Written tasks:
• 1. Copy the stretch of the news briefing below from "Residual U.S. force." through "Deir Ezzor province." word for word.
• 2. In the news briefing below, by what year will Germany's defense spending rise to 2 percent of GDP?

***** Page extract *****

Displaced residents of northeastern Syria are blaming Turkey’s proxy army, which swept into the region on Oct. 9 as part of Ankara’s campaign against the Syrian Kurdish militia, for widespread abuses of civilians in what they say is a form of ethnic cleansing. 

The families that fled the offensive—more than 200,000 people, according to the United Nations—report that Turkey’s Syrian Arab proxies have devastated northeastern Syria, executing prisoners, carrying out brutal beatings, kidnapping their relatives, and looting their homes. These residents, who have fled to Raqqa and other parts of Syria, say the atrocities undermine Turkey’s argument that it is creating a “safe zone” for civilians. 

Erdogan defends his proxies. Ahead of a planned visit to Washington on Wednesday, Turkish President Recep Tayyip Erdogan defended the proxy forces, saying they were not “terrorists” but warriors “defending their land.” Washington is bracing for Erdogan’s arrival: During his last visit in 2017, clashes broke out between protesters and members of his security detail. In addition to the situation in Syria, Erdogan and U.S. President Donald Trump are expected to discuss Turkey’s controversial purchase of a Russian missile system, which led the United States to expel Ankara from its F-35 fighter jet program. Trump has yet to decide whether to impose congressional sanctions on Turkey for the purchase.

Residual U.S. force. In his first interview in the job, newly minted Chairman of the Joint Chiefs of Staff Mark Milley, the former U.S. Army chief of staff, said Sunday that the United States will leave as many as 600 troops in northeastern Syria to continue counterterrorism operations against the Islamic State. Though Trump has repeatedly said U.S. troops would stay behind “to protect the oil,” Milley did not mention the rich oil fields in Deir Ezzor province.

The Pentagon insists that the mission in Syria is focused on preventing the resurgence of the militant group, which used the oil reserves to generate millions of dollars a week in funding for their terrorist operations. But experts are questioning the legality and credibility of the mission, Lara Seligman reports

Syrian Kurdish leader in London. As skirmishes erupted over the weekend, particularly around the town of Tel Tamir, Ilham Ahmed, the president of the Syrian Democratic Council—the political arm of the Kurdish-led Syrian Democratic Forces—traveled to London to lobby the British government. There, she accused Britain of being “almost invisible” in its response to the incursion, saying it appeared unwilling to offend Turkey because it feared isolation after leaving the European Union. 

What We’re Watching 

Uncertainty in Bolivia. Bolivian President Evo Morales has resigned after weeks of protests and mounting pressure from the country’s military. Morales, the country’s leftist president since 2006, claimed victory in a disputed Oct. 20 election that his opponents alleged was rife with fraud. Morales’ vice president and the third in line of succession, the Senate president, also resigned amid the protests. Several senior officials have stepped forward to express their willingness to take over for Morales, but it remains unclear who—if anyone—will receive the mandate, or if the country is headed for new elections.

German rearmament? As U.S. president, Trump has repeatedly assailed European countries for not spending enough on defense, singling out Germany in particular as a freeloader on the backs of the U.S. military. Germany appeared to respond last week, with Defense Minister Annegret Kramp-Karrenbauer announcing that the government would increase spending on the armed forces. Defense spending will rise to 2 percent of GDP by 2031—a timeline that isn’t likely to satisfy Trump. Kramp-Karrenbauer stressed that the German parliament still has the authority to commit troops abroad, but the move marks a significant shift in the country’s restrained post-war defense policy.

***** Dataset section *****

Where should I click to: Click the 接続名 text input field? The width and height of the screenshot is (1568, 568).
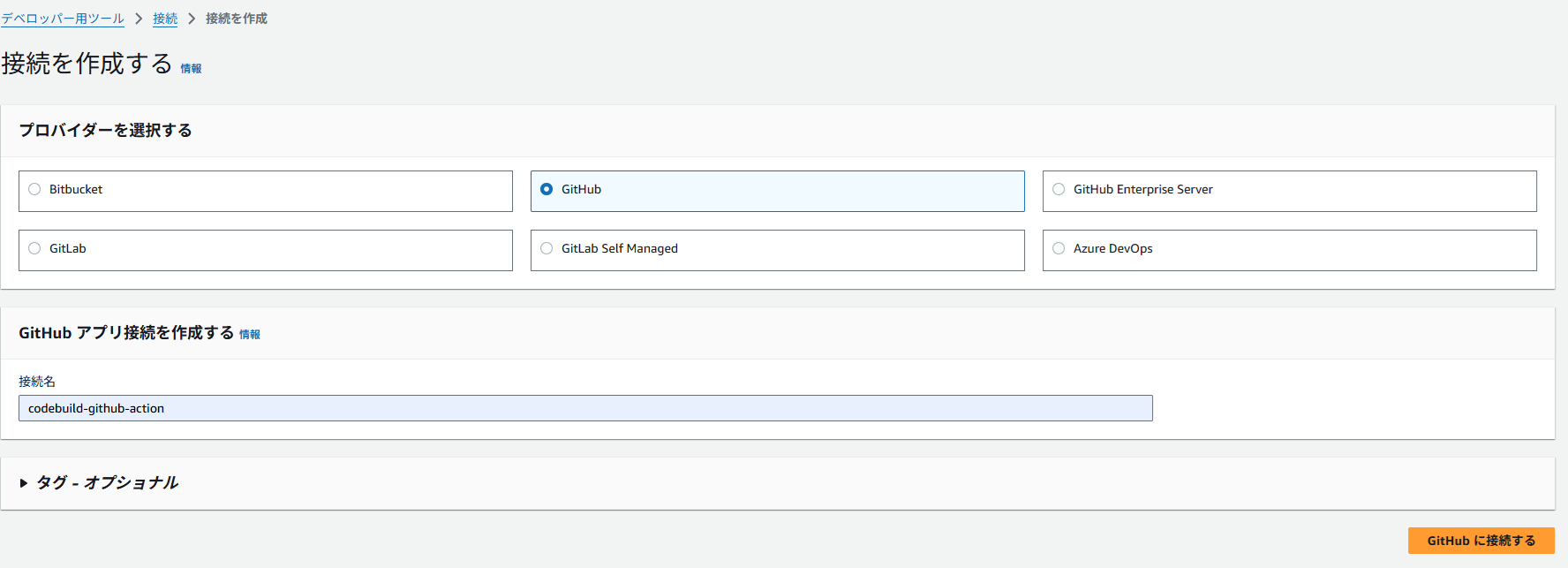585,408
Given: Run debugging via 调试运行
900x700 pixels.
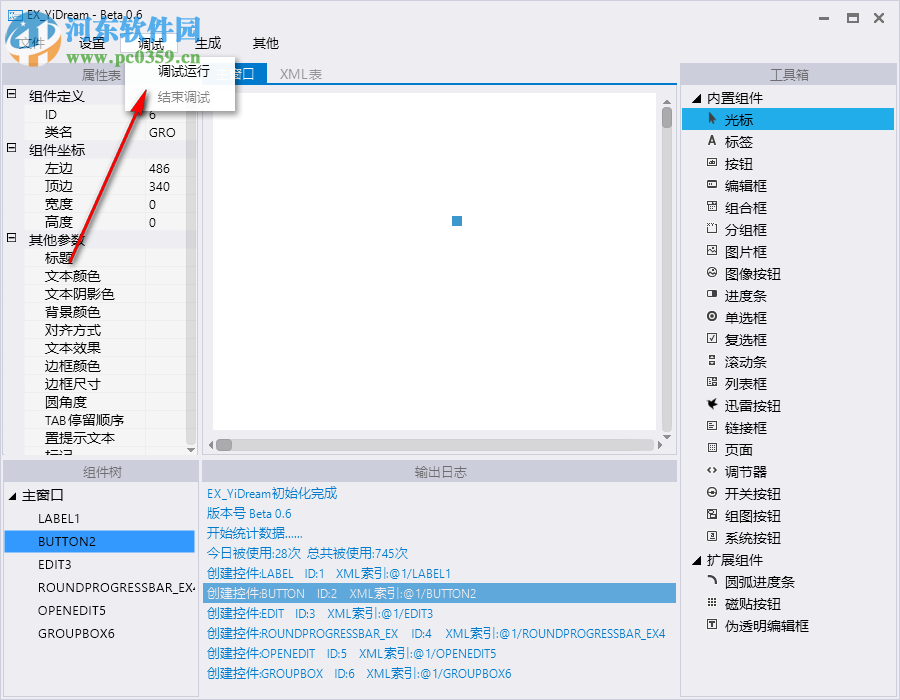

*****

Exercise results:
• 1.
Residual U.S. force. In his first interview in the job, newly minted Chairman of the Joint Chiefs of Staff Mark Milley, the former U.S. Army chief of staff, said Sunday that the United States will leave as many as 600 troops in northeastern Syria to continue counterterrorism operations against the Islamic State. Though Trump has repeatedly said U.S. troops would stay behind “to protect the oil,” Milley did not mention the rich oil fields in Deir Ezzor province.

• 2. 2031